O agente penitenciário federal Joseilton de Souza Cardoso, 34 anos, que matou com tiro no peito Adílson Silva Ferreira dos Santos, 23 anos, na madrugada desde domingo (24), teve prisão em flagrante convertida a preventiva. A decisão do juiz José Eduardo Neder Meneguelli  foi informada ao preso durante audiência de custodia na manhã desta segunda-feira (25). As versões do crime ainda são desencontradas, com cada lado falando algo diferente.
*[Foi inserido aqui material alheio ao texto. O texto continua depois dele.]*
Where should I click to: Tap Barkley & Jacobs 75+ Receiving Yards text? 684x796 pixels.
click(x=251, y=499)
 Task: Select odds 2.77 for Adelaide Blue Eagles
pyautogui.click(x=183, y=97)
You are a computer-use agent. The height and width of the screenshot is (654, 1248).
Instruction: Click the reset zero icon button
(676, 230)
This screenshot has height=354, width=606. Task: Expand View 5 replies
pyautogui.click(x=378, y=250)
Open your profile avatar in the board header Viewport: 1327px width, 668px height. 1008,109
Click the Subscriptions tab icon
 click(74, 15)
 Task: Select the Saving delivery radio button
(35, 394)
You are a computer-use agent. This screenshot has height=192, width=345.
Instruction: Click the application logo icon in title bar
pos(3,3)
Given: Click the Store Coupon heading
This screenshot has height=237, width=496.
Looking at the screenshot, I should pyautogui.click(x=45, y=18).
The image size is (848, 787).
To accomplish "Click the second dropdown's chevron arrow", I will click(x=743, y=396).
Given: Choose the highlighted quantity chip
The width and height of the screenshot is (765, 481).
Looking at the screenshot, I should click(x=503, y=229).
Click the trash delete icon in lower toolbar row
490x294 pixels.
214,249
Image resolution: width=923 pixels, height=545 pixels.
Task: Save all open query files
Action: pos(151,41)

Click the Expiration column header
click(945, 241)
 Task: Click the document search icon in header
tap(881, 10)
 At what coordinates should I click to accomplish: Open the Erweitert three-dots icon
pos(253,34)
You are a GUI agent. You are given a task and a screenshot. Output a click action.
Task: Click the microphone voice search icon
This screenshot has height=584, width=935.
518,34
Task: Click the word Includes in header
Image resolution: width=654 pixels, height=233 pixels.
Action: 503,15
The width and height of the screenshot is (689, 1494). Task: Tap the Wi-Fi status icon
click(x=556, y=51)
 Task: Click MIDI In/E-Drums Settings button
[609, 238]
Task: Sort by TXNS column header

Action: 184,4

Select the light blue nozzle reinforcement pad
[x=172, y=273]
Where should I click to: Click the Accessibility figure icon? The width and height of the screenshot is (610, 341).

Mas, o agente que está em Campo Grande há oito meses, após passar em concurso, e em janeiro, ser nomeado no Presidio Federal de Mato Grosso do Sul, cometeu o crime na mesma justificativa de auto-defesa ou ‘reflexo’ profissional, como alegou também o Policial Rodoviário Federal, Ricardo Moon, que assassinou o empresário Adriano Correa, no final de dezembro de 2016.

O magistrado, determinou a prisão preventiva, sem contra-argumentar, em requerimento do advogado de defesa Bento Duailibi, contratado pelo SINAPF-MS (Sindicato dos Agentes Federais de Execução Penal em MS), apesar da ação não ter nada haver e está totalmente fora da alçada de questão de serviço, a não ser pelo uso do armamento de trabalho.

Duailibi, tentou convencer o juiz de libertar Joseilton. “Ele pode responder em liberdade. Não reagiu a prisão, colaborou com a Polícia Civil, tem residência fixa, é funcionário público federal de carreira”, alegou durante a audiência.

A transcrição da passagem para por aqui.